Thanks to the kind people at Yamato I was today
I was able to examine and photograph a production version of the long
awaited VF-11B about a week before it goes on sale in Japan.
Wow, what can I say. I love this toy! It is well
articulated, relatively easy to transform and very poseable.
Although it is still
early days so far the toy seem to be very sturdy as well. They
only thing I can think of that might break is the head laser if the toy
were dropped onto a hard surface. The answer? Duh.....be careful with
your toys and don't drop them!
However, less you think
I'm being paid to sing the praises of the Yamato, let me say that all is not
perfect! There is one disappointing part, but more about that later.
In my opinion Yamato has perfectly captured the
look of the VF-11 in all three modes. The battroid and Gerwalk modes look
great and can adopt spread leg stances with ease. The fighter mode is just
so streamlined.
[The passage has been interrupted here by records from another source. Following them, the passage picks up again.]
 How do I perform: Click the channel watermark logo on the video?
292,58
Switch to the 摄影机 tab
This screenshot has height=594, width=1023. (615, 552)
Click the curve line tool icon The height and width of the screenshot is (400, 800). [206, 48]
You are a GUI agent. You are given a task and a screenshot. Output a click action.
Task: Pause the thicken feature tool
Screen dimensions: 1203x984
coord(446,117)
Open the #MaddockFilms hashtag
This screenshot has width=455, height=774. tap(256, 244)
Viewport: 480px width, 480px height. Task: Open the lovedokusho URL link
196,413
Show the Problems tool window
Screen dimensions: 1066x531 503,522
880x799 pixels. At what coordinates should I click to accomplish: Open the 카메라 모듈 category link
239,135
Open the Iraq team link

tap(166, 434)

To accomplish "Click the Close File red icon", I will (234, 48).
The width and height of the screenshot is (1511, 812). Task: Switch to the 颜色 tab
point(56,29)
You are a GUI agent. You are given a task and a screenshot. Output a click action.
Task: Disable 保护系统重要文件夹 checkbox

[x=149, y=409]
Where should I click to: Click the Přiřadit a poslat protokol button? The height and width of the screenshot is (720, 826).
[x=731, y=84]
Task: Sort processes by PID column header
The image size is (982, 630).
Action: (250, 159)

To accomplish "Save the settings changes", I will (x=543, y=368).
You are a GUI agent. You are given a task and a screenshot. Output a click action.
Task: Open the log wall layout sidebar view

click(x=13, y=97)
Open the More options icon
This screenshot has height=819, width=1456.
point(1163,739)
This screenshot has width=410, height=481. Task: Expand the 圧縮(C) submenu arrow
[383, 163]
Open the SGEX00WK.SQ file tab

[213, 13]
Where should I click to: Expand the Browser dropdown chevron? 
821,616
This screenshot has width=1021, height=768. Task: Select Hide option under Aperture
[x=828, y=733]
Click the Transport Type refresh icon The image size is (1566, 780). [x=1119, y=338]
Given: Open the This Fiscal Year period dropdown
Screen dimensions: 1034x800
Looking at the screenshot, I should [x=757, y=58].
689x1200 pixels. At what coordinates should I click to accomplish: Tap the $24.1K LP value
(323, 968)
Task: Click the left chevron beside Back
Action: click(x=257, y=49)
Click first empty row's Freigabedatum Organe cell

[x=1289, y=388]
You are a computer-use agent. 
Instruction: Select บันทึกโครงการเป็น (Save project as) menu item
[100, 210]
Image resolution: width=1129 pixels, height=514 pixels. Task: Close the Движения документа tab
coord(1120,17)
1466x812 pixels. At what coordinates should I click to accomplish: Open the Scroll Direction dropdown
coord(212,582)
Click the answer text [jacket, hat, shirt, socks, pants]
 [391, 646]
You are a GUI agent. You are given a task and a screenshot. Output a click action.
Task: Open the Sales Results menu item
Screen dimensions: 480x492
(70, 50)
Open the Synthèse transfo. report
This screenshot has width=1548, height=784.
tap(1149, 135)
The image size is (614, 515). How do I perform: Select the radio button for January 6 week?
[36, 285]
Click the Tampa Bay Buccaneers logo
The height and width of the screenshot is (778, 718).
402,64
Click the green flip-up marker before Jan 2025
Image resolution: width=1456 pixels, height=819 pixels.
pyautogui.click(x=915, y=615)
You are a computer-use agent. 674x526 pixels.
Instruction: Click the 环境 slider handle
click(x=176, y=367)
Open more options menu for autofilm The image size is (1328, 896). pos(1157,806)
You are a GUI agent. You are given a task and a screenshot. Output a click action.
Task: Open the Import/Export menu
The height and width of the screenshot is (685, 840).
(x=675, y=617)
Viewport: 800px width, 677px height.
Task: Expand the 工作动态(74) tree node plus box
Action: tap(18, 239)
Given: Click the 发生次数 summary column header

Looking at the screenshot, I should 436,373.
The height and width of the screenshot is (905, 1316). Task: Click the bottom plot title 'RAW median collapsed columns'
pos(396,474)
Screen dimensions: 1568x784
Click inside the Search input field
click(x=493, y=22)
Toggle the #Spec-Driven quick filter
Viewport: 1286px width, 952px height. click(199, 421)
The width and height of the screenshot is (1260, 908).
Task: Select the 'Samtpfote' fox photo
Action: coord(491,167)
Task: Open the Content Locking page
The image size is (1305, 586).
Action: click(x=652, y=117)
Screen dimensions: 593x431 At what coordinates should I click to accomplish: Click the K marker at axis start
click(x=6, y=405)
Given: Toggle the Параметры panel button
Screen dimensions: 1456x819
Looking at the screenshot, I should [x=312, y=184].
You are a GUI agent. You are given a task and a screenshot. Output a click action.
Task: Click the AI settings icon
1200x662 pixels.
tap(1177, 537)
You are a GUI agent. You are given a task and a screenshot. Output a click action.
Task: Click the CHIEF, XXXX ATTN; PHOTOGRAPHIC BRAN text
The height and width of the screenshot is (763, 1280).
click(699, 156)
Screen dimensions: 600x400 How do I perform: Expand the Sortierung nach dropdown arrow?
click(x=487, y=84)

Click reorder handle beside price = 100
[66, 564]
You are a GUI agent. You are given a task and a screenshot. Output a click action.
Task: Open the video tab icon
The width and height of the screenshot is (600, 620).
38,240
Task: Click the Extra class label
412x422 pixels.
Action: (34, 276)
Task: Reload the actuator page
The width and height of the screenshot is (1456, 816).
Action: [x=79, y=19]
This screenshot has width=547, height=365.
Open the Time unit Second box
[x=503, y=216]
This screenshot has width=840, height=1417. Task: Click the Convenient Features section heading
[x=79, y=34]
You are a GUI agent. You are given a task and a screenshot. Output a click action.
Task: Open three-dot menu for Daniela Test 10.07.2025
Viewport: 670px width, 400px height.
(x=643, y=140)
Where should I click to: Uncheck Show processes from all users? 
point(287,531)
My chunky YF-19 fighters are embarrassed to be seen sitting
next to the sleek and slim VF-11B :-)
The only negative points to the appearance are
the big hinges under the wing roots in fighter mode and the vertical
metal slider bars on the shoulders in battroid mode. However to be fair to
Yamato because of the complicated nature of the VF-11's shoulder/backpack
transformation there was really no other way that Yamato could
have designed this toy and still made it durable enough. Personally I can
live with these small inaccuracies in appearance.
Improvements from the Pre-Production
The toy I examined was one of the first off the
production line. So, how does it compare to the pre-production sample
I reviewed on April 8th?
Well on the earlier pre-production sample, some
of the joints were quite loose. I'm happy to report that on the production
version this has been fixed and all the joints are nice and tight.
The production version's paint job has also
been improved with the black and orange trim being much tidier with no paint
over-runs. Overall I was very impressed with the quality of the paint job.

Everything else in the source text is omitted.